Collected data
☆ ☆ ☆
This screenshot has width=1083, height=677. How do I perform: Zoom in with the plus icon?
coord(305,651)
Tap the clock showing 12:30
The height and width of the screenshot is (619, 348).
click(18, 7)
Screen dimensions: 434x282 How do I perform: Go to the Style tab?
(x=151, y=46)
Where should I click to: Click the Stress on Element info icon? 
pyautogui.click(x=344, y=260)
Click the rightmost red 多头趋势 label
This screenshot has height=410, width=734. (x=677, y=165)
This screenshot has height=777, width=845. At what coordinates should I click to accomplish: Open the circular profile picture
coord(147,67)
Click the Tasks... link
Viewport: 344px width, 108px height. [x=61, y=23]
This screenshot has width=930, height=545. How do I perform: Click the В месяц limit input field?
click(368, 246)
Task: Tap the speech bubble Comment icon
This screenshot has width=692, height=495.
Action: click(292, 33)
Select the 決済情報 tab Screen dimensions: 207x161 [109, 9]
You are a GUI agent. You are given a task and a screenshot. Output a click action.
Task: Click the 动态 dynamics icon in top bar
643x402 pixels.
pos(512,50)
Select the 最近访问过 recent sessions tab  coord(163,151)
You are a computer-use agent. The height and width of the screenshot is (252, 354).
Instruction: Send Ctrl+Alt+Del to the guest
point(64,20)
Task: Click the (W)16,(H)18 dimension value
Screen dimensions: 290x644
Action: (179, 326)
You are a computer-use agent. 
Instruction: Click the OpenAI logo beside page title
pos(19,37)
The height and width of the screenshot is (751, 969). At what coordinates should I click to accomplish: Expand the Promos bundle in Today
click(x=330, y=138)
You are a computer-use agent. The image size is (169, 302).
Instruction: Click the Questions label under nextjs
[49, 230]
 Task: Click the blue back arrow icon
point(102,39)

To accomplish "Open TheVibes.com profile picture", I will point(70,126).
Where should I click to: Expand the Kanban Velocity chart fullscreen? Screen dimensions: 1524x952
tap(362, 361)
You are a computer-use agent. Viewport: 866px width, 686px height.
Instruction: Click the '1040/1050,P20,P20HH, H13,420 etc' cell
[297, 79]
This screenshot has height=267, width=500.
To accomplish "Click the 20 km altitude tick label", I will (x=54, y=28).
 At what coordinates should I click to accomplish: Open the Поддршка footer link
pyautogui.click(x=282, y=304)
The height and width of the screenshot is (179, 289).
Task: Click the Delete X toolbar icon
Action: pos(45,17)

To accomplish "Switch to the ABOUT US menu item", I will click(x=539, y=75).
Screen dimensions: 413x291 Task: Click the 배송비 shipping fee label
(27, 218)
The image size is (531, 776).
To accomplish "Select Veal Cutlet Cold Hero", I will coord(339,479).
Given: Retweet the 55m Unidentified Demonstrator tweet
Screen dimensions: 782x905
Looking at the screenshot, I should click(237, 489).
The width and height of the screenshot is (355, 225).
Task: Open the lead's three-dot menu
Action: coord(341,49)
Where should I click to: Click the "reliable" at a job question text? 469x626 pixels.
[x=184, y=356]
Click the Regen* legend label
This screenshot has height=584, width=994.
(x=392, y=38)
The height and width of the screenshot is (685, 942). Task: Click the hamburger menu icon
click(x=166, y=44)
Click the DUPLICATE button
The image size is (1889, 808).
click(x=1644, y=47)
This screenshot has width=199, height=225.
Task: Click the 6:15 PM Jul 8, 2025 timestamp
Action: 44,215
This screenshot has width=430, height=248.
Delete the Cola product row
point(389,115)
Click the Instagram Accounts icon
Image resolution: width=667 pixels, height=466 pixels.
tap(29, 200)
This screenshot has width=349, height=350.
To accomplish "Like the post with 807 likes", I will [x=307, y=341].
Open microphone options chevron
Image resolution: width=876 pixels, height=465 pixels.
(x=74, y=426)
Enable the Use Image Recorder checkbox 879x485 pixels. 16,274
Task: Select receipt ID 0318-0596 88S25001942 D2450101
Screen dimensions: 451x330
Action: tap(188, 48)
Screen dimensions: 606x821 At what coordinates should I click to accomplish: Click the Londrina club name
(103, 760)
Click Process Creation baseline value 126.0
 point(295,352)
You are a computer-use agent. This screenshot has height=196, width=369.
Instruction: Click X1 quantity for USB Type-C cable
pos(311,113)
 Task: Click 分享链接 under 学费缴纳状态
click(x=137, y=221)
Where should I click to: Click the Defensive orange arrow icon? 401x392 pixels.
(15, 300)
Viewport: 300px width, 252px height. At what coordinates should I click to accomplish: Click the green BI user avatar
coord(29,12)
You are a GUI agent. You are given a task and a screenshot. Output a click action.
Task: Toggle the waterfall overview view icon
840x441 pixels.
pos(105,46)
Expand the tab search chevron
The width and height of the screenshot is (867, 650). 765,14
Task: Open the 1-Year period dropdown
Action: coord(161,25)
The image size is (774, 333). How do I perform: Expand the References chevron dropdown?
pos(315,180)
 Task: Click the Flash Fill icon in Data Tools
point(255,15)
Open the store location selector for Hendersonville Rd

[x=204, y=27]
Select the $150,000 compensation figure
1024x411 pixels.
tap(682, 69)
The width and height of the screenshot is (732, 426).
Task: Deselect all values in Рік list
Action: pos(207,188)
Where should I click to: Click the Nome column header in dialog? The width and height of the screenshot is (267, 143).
☆ ☆ ☆
**EXERCISE DETAILS**
Print every line of the records exactly. Omit nothing.

**FINAL ANSWER**
This screenshot has width=1083, height=677. How do I perform: Zoom in with the plus icon?
coord(305,651)
Tap the clock showing 12:30
The height and width of the screenshot is (619, 348).
click(18, 7)
Screen dimensions: 434x282 How do I perform: Go to the Style tab?
(x=151, y=46)
Where should I click to: Click the Stress on Element info icon? 
pyautogui.click(x=344, y=260)
Click the rightmost red 多头趋势 label
This screenshot has height=410, width=734. (x=677, y=165)
This screenshot has height=777, width=845. At what coordinates should I click to accomplish: Open the circular profile picture
coord(147,67)
Click the Tasks... link
Viewport: 344px width, 108px height. [x=61, y=23]
This screenshot has width=930, height=545. How do I perform: Click the В месяц limit input field?
click(368, 246)
Task: Tap the speech bubble Comment icon
This screenshot has width=692, height=495.
Action: click(292, 33)
Select the 決済情報 tab Screen dimensions: 207x161 [109, 9]
You are a GUI agent. You are given a task and a screenshot. Output a click action.
Task: Click the 动态 dynamics icon in top bar
643x402 pixels.
pos(512,50)
Select the 最近访问过 recent sessions tab  coord(163,151)
You are a computer-use agent. The height and width of the screenshot is (252, 354).
Instruction: Send Ctrl+Alt+Del to the guest
point(64,20)
Task: Click the (W)16,(H)18 dimension value
Screen dimensions: 290x644
Action: (179, 326)
You are a computer-use agent. 
Instruction: Click the OpenAI logo beside page title
pos(19,37)
The height and width of the screenshot is (751, 969). At what coordinates should I click to accomplish: Expand the Promos bundle in Today
click(x=330, y=138)
You are a computer-use agent. The image size is (169, 302).
Instruction: Click the Questions label under nextjs
[49, 230]
 Task: Click the blue back arrow icon
point(102,39)

To accomplish "Open TheVibes.com profile picture", I will point(70,126).
Where should I click to: Expand the Kanban Velocity chart fullscreen? Screen dimensions: 1524x952
tap(362, 361)
You are a computer-use agent. Viewport: 866px width, 686px height.
Instruction: Click the '1040/1050,P20,P20HH, H13,420 etc' cell
[297, 79]
This screenshot has height=267, width=500.
To accomplish "Click the 20 km altitude tick label", I will (x=54, y=28).
 At what coordinates should I click to accomplish: Open the Поддршка footer link
pyautogui.click(x=282, y=304)
The height and width of the screenshot is (179, 289).
Task: Click the Delete X toolbar icon
Action: pos(45,17)

To accomplish "Switch to the ABOUT US menu item", I will click(x=539, y=75).
Screen dimensions: 413x291 Task: Click the 배송비 shipping fee label
(27, 218)
The image size is (531, 776).
To accomplish "Select Veal Cutlet Cold Hero", I will coord(339,479).
Given: Retweet the 55m Unidentified Demonstrator tweet
Screen dimensions: 782x905
Looking at the screenshot, I should click(237, 489).
The width and height of the screenshot is (355, 225).
Task: Open the lead's three-dot menu
Action: coord(341,49)
Where should I click to: Click the "reliable" at a job question text? 469x626 pixels.
[x=184, y=356]
Click the Regen* legend label
This screenshot has height=584, width=994.
(x=392, y=38)
The height and width of the screenshot is (685, 942). Task: Click the hamburger menu icon
click(x=166, y=44)
Click the DUPLICATE button
The image size is (1889, 808).
click(x=1644, y=47)
This screenshot has width=199, height=225.
Task: Click the 6:15 PM Jul 8, 2025 timestamp
Action: 44,215
This screenshot has width=430, height=248.
Delete the Cola product row
point(389,115)
Click the Instagram Accounts icon
Image resolution: width=667 pixels, height=466 pixels.
tap(29, 200)
This screenshot has width=349, height=350.
To accomplish "Like the post with 807 likes", I will [x=307, y=341].
Open microphone options chevron
Image resolution: width=876 pixels, height=465 pixels.
(x=74, y=426)
Enable the Use Image Recorder checkbox 879x485 pixels. 16,274
Task: Select receipt ID 0318-0596 88S25001942 D2450101
Screen dimensions: 451x330
Action: tap(188, 48)
Screen dimensions: 606x821 At what coordinates should I click to accomplish: Click the Londrina club name
(103, 760)
Click Process Creation baseline value 126.0
 point(295,352)
You are a computer-use agent. This screenshot has height=196, width=369.
Instruction: Click X1 quantity for USB Type-C cable
pos(311,113)
 Task: Click 分享链接 under 学费缴纳状态
click(x=137, y=221)
Where should I click to: Click the Defensive orange arrow icon? 401x392 pixels.
(15, 300)
Viewport: 300px width, 252px height. At what coordinates should I click to accomplish: Click the green BI user avatar
coord(29,12)
You are a GUI agent. You are given a task and a screenshot. Output a click action.
Task: Toggle the waterfall overview view icon
840x441 pixels.
pos(105,46)
Expand the tab search chevron
The width and height of the screenshot is (867, 650). 765,14
Task: Open the 1-Year period dropdown
Action: coord(161,25)
The image size is (774, 333). How do I perform: Expand the References chevron dropdown?
pos(315,180)
 Task: Click the Flash Fill icon in Data Tools
point(255,15)
Open the store location selector for Hendersonville Rd

[x=204, y=27]
Select the $150,000 compensation figure
1024x411 pixels.
tap(682, 69)
The width and height of the screenshot is (732, 426).
Task: Deselect all values in Рік list
Action: pos(207,188)
Where should I click to: Click the Nome column header in dialog? The width and height of the screenshot is (267, 143).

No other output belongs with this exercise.